1. A review of facility documentation revealed a document titled "Completed AZ ALZ/DC Incident Report" (dated May 18, 2023 at approximately 7:20AM) for R3. The incident report stated " ... Fall, Unwitnessed ... Head Injury ... Injury with ER Treatment. ... Resident was sent to [hospital] ER per ... POA request." However, documentation of actions taken to prevent the accident, emergency, or injury from occurring in the future was not available for review.

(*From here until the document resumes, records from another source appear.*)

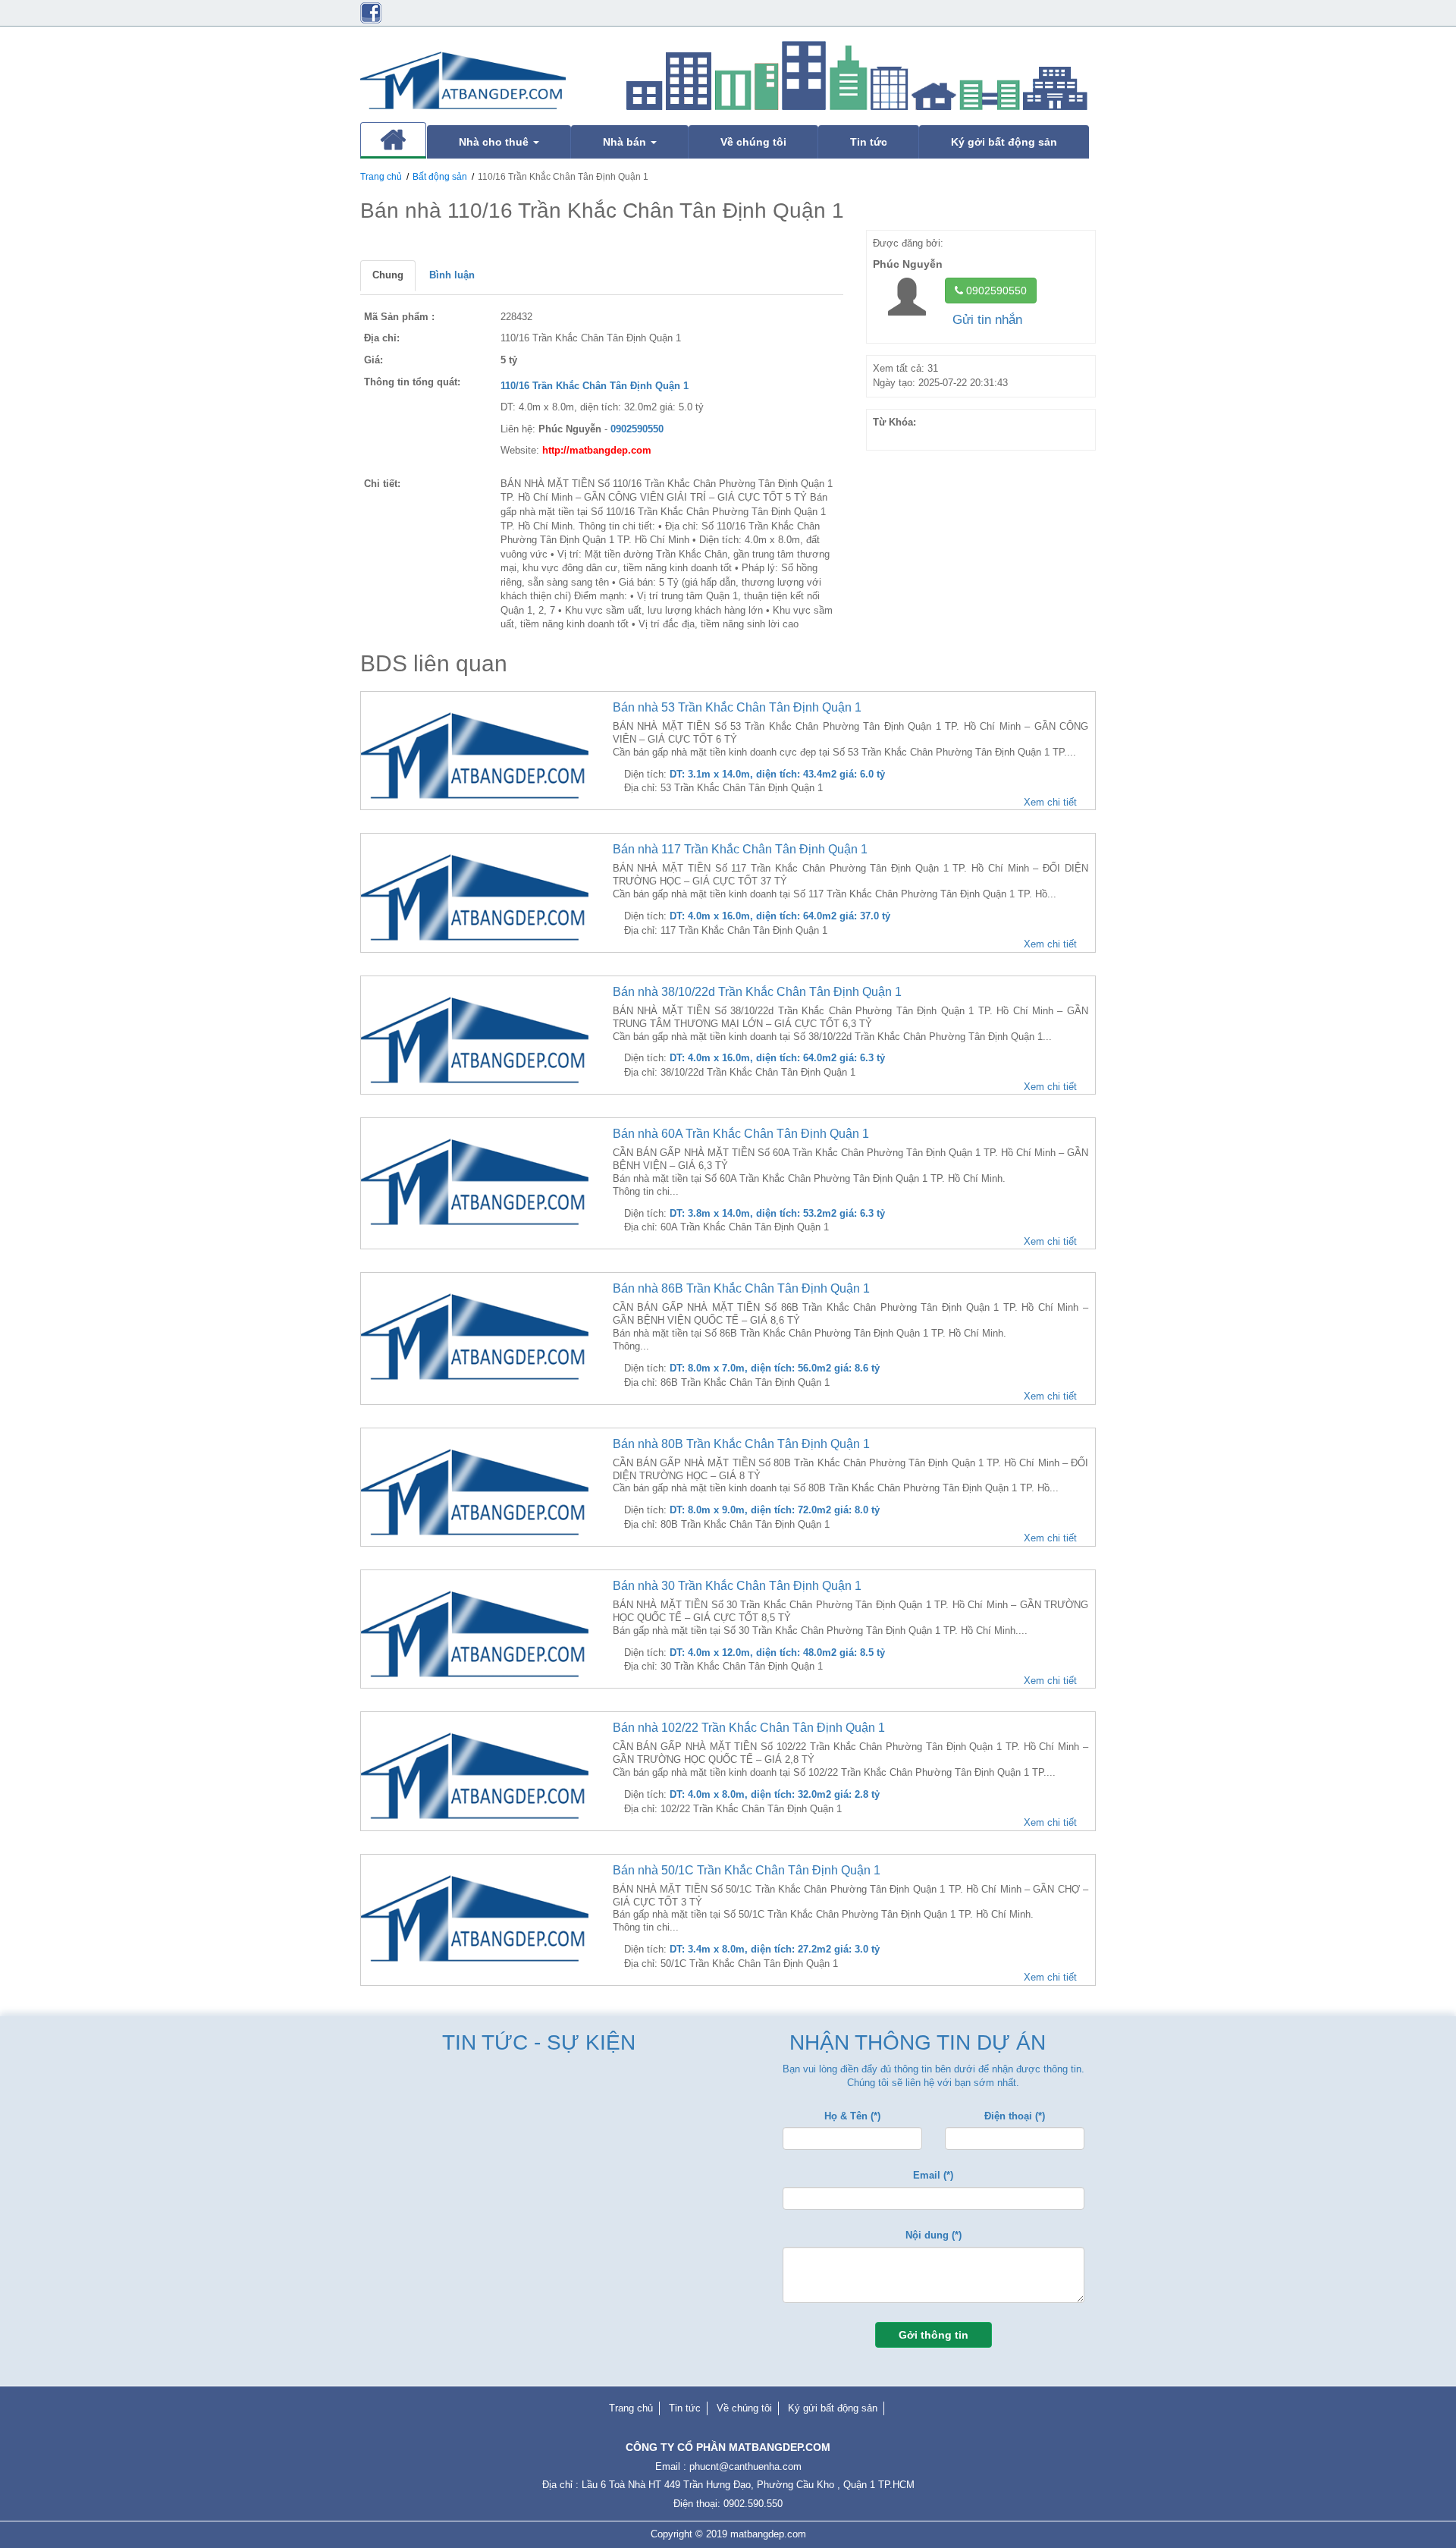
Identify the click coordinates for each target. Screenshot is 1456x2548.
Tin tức (868, 142)
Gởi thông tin (933, 2335)
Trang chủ (381, 176)
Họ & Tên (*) (852, 2116)
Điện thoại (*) (1014, 2116)
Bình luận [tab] (452, 275)
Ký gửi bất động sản (832, 2408)
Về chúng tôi (753, 142)
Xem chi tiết (1050, 802)
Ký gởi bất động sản (1004, 142)
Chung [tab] (387, 275)
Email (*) (933, 2175)
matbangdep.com (768, 2534)
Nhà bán (626, 142)
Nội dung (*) (933, 2235)
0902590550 (995, 290)
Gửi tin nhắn (987, 320)
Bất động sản (440, 176)
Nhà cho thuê (495, 142)
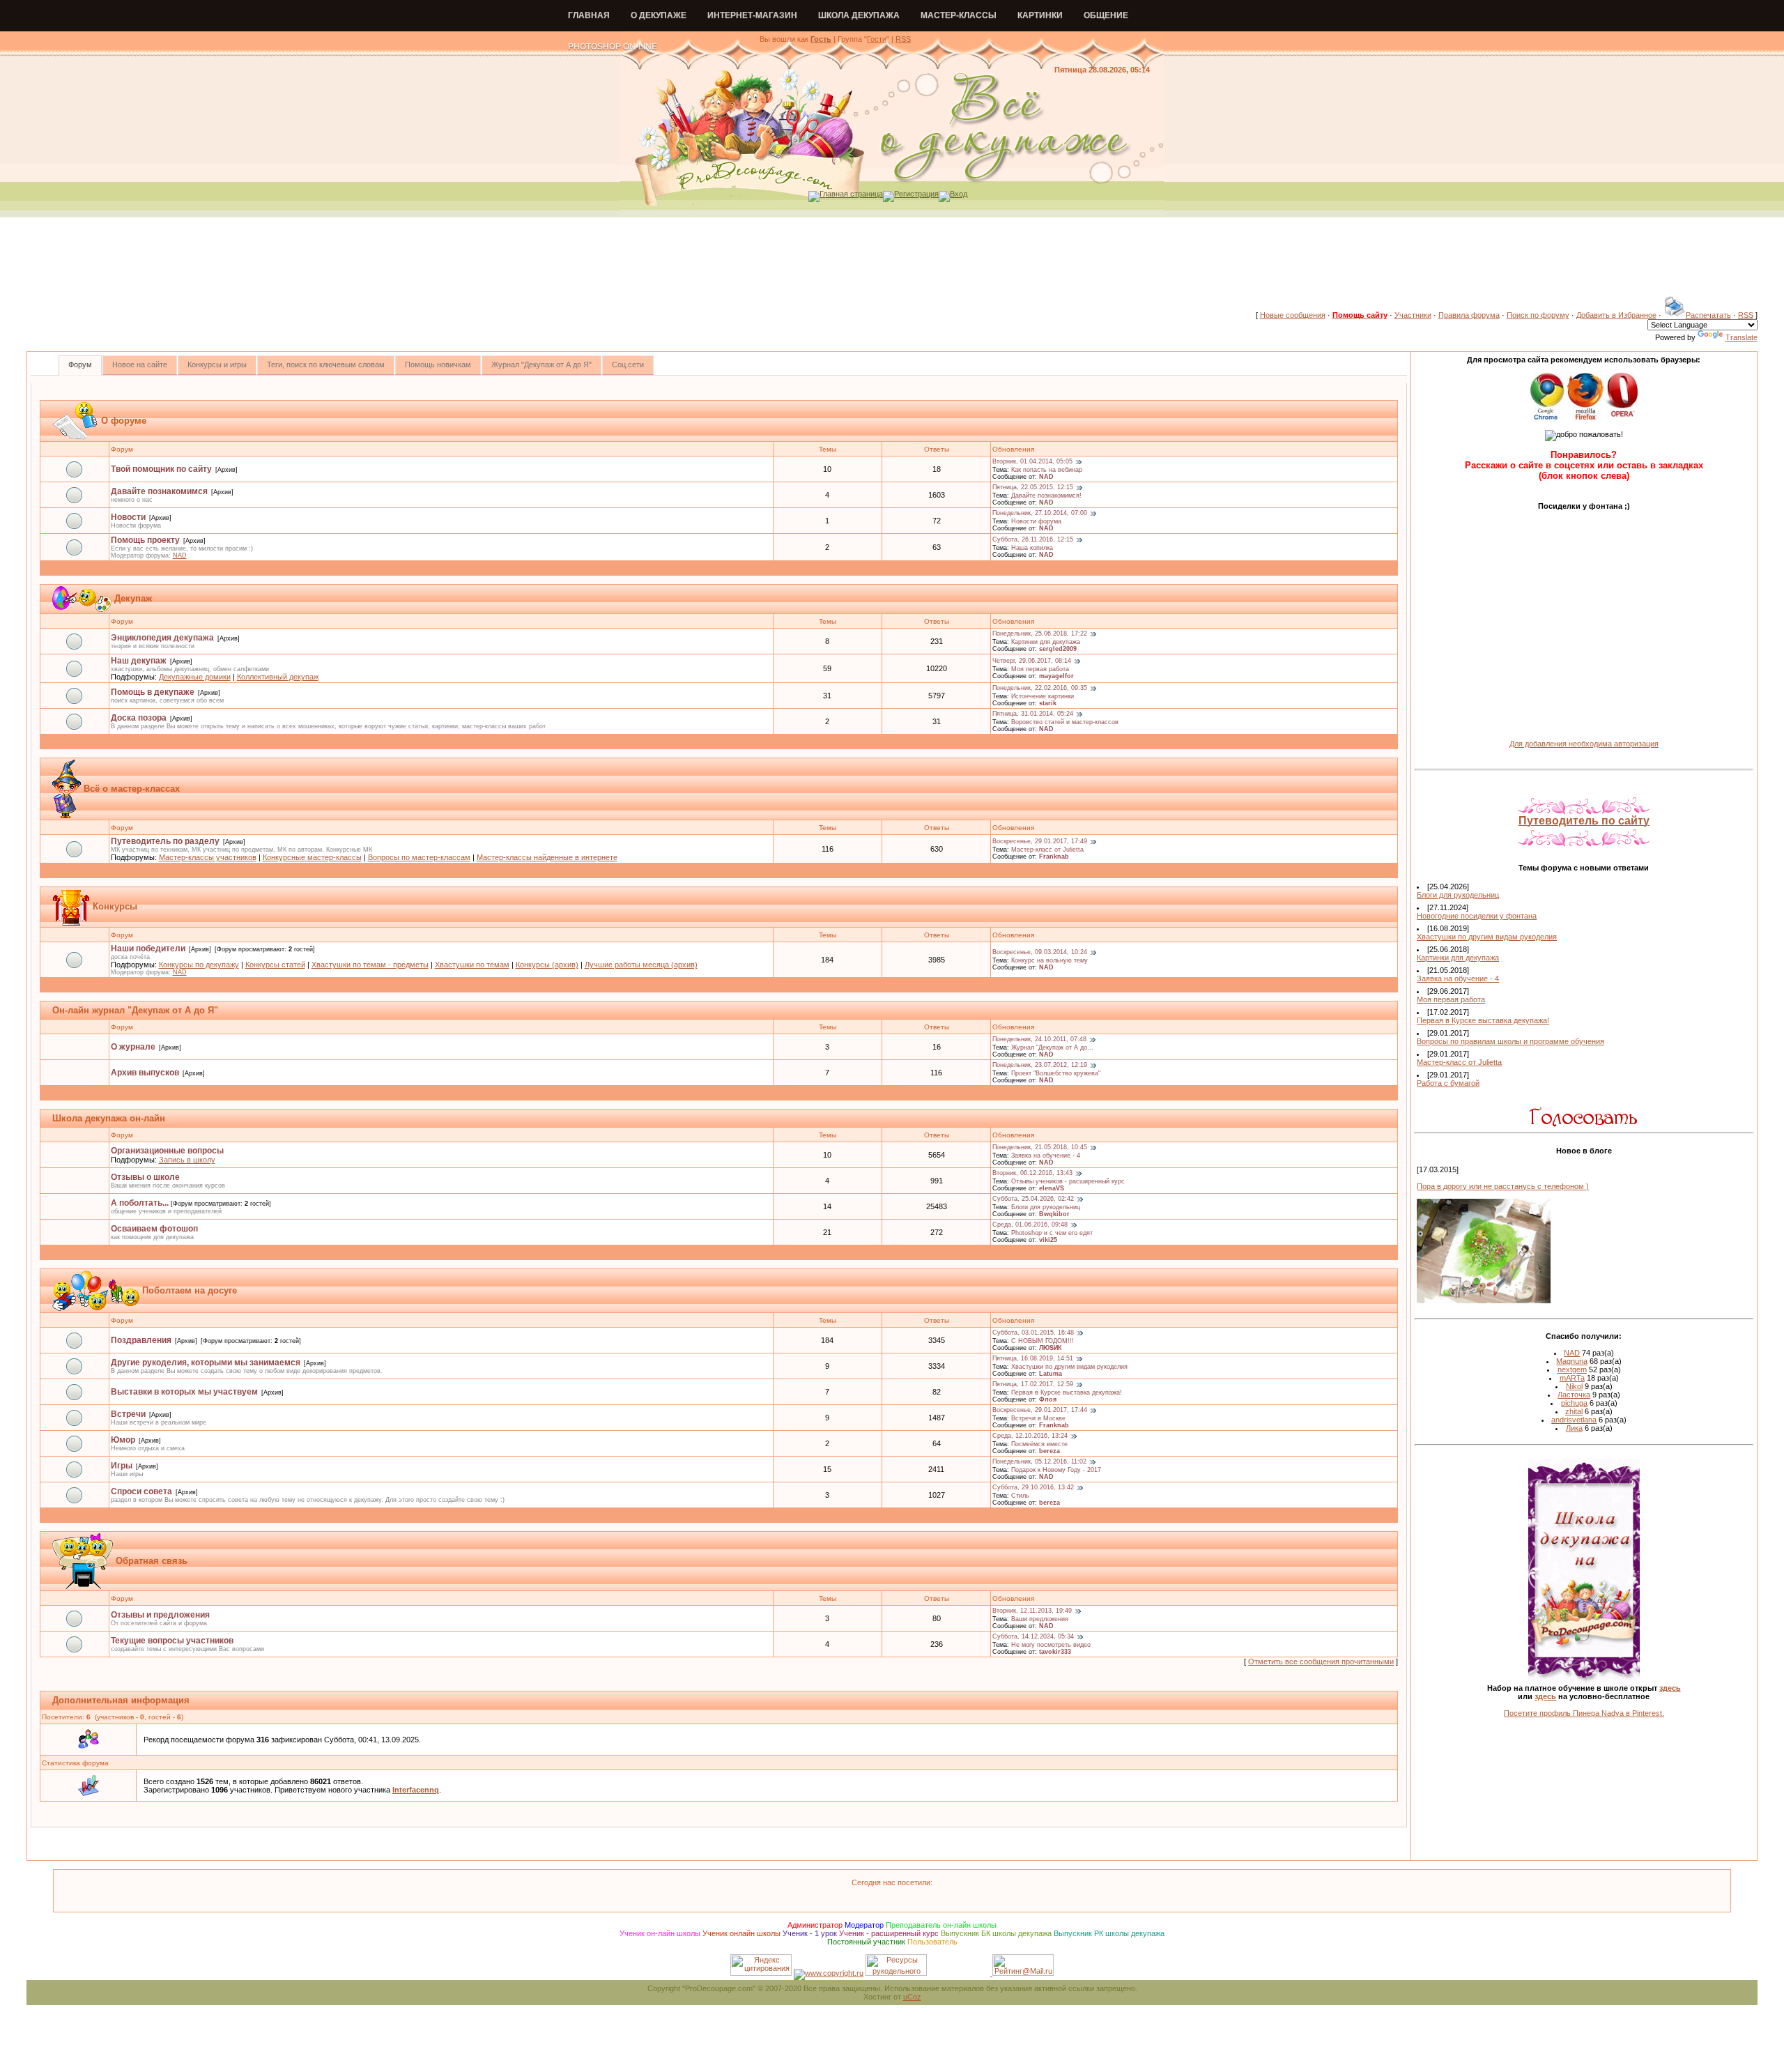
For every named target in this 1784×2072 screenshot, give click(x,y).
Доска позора (139, 718)
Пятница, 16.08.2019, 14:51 (1032, 1359)
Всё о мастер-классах (132, 788)
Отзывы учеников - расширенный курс (1068, 1181)
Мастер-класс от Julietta (1047, 849)
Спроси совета (141, 1491)
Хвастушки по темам (472, 964)
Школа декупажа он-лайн (108, 1118)
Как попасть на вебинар (1046, 469)
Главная (589, 15)
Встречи (128, 1414)
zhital (1574, 1411)
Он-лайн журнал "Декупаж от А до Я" (135, 1010)
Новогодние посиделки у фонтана (1477, 916)
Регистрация (916, 194)
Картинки (1040, 15)
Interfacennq (415, 1790)
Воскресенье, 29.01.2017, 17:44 (1039, 1410)
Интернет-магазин (752, 15)
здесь (1670, 1688)
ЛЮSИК (1050, 1347)
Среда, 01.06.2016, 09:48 (1030, 1225)
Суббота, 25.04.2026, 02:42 (1033, 1199)
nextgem (1572, 1369)
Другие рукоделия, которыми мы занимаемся (205, 1362)
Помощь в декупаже (152, 692)
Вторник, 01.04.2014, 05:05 (1032, 462)
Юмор (123, 1440)
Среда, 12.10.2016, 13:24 (1030, 1436)
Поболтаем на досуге (189, 1290)
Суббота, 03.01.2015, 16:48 (1033, 1333)
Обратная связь (151, 1561)
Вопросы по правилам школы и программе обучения (1510, 1041)
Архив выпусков (145, 1072)
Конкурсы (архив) (547, 964)
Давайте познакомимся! (1046, 495)
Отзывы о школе (145, 1177)
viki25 (1048, 1239)
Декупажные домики (195, 677)
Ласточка (1574, 1394)
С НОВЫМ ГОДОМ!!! (1042, 1340)
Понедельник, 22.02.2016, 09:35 (1039, 688)
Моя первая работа (1040, 669)
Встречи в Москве (1038, 1418)
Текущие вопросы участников (172, 1640)
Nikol (1574, 1386)
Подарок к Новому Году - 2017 (1056, 1469)
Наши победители (148, 948)
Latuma (1050, 1373)
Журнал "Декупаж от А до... (1052, 1047)
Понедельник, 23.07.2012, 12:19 (1039, 1065)
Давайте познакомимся (159, 491)
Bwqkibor (1054, 1214)
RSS (903, 39)
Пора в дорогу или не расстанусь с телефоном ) (1503, 1186)
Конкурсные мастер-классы (312, 857)
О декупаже (658, 15)
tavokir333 (1055, 1651)
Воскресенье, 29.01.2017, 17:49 (1039, 841)
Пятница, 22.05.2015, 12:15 (1032, 487)
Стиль (1020, 1495)
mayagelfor (1056, 676)
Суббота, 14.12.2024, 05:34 (1033, 1637)
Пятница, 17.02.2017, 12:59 (1032, 1384)
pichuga (1574, 1403)
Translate (1741, 337)
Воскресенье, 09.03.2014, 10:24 (1039, 952)
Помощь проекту (145, 540)
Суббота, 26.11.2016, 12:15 (1032, 540)
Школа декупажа (859, 15)
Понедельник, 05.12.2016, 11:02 (1039, 1462)
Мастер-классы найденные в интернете (547, 857)
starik (1047, 703)
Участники (1412, 315)
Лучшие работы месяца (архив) (641, 964)
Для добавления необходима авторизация (1584, 743)
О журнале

2. In an interview, E1 acknowledged a caregiver or assistant caregiver did not document any action taken to prevent the accident, emergency, or injury from occurring in the future.

Deficiency #6

Rule/Regulation Violated:
D. A manager shall ensure that:
6. If a resident's sleeping area is in a residential unit, the residential unit has:
c. A bathroom that provides privacy when in use and contains:
vi. A window that opens or another means of ventilation;
Evidence/Findings:
Based on observation and interview, the manager failed to ensure a bathroom in two of two residential units sampled contained a window that opened or another means of ventilation.

Findings include:

1. During a tour of the facility, the Compliance Officers observed the bathrooms in R1's and R2's residential units did not contain windows that opened.

2. During a tour of the facility, the Compliance Officers observed ventilation fans in the bathrooms in R1's and R2's residential units. However, the fans were not in working order.

3. In an interview, E5 reported the belt for the ventilation fans in that section of the facility was broken and needed to be replaced.

4. In an interview, E1 acknowledged the bathrooms in the residential units did not contain a means of ventilation at the time of inspection.